= Conti di Segni =

Italian noble family

Coat of arms of the Conti di Segni. Gules, an eagle chequy sable and or membered or (from the 14th century, the eagle is often shown crowned or).

The Conti di Segni (de Comitibus Signie, also known as Conti or De Comitibus for short) were an important noble family of medieval and early modern Italy originating in Segni, Lazio.
Many members of the family acted as military commanders or ecclesiastical dignitaries, including many cardinals and four popes.

The family is on historical record beginning with Trasimondo, the father of Lotario Conti, who became Pope Innocent III in 1198.
The second Conti pope was Ugolino (1227-1241), as Gregory IX, the third Rinaldo, as Alexander IV (r. 1254-1261). Bishop Paul of Tripoli (1261–1285) was a Conti and his sister Lucienne was the princess of Antioch.

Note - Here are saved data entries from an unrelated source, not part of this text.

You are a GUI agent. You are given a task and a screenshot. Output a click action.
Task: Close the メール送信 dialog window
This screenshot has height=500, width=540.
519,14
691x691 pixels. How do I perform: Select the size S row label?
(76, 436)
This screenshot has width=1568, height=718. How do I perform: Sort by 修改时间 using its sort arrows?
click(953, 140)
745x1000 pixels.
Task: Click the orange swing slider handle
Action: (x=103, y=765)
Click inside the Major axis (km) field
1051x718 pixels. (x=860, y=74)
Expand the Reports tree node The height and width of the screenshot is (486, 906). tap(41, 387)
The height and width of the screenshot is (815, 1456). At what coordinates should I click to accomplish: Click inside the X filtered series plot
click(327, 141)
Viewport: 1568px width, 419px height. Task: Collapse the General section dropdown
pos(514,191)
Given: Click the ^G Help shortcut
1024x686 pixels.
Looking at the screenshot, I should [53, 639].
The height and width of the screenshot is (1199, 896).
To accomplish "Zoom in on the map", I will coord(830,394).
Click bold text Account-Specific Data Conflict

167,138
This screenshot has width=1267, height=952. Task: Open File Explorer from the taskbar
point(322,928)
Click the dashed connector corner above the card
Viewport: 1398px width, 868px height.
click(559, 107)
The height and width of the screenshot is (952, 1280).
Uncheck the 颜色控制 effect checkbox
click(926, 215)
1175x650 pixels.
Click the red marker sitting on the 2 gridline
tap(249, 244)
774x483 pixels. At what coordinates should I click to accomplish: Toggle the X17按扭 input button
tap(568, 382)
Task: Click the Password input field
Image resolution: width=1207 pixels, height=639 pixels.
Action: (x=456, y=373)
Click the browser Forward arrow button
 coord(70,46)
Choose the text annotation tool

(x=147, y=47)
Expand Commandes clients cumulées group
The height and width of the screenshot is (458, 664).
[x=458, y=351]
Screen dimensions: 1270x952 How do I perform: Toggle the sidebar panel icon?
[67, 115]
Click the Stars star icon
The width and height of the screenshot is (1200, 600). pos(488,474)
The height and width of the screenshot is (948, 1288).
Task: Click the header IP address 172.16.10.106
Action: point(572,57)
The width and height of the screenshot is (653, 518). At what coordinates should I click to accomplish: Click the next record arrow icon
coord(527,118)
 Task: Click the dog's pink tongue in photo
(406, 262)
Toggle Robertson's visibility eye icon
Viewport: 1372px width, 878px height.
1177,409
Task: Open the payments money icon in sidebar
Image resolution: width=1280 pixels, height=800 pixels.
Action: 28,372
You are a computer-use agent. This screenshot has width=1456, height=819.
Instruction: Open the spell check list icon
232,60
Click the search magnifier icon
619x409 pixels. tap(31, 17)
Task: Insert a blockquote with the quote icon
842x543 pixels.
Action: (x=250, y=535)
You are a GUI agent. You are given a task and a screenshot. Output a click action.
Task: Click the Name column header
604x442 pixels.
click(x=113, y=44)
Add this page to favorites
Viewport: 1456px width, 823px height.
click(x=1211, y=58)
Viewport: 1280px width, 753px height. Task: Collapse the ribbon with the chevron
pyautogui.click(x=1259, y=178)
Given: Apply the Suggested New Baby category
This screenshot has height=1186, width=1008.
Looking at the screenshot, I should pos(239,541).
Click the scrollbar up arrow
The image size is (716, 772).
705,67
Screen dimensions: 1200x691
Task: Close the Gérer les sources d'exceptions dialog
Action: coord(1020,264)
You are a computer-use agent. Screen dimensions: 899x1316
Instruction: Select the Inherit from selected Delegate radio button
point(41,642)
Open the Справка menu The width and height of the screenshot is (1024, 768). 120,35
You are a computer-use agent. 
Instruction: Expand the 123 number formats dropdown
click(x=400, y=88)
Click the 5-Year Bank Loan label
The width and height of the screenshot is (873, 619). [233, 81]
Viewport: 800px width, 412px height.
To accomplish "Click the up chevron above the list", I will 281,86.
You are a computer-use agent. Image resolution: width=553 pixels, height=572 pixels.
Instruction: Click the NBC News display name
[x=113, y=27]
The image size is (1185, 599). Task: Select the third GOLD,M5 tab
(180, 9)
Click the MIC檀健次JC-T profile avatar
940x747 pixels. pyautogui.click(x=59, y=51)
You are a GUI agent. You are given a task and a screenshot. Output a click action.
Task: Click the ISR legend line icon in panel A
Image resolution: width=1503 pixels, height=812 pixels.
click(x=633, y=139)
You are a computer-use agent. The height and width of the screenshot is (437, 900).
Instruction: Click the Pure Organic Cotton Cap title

Medieval to Renaissance era cardinals of the family include Giovanni dei Conti di Segni, Niccolò dei Conti di Segni, Ottaviano di Paoli, Giovanni Conti (d. 1493) and Francesco Conti (d. 1521).
In medieval Rome, both the Torre dei Conti (built in 1238) and the Torre delle Milizie, testified to the feudal power of the family.

In the early modern period, Michelangelo Conti reigned as Pope Innocent XIII from 1721 to 1724.
Torquato Conti (1591–1636) served as a general-field marshal of the Holy Roman Empire during the Thirty Years' War, where his cruelty earned him the nickname The Devil.

The family became divided into numerous branches, the principal of which were the counts of Segni and Valmontone, and the dukes of Poli and Guadagnolo (cf. House of Torlonia).
The former branch was extinct with Donna Fulvia (died 1611), who had married the count Sforza of Santa Fiora.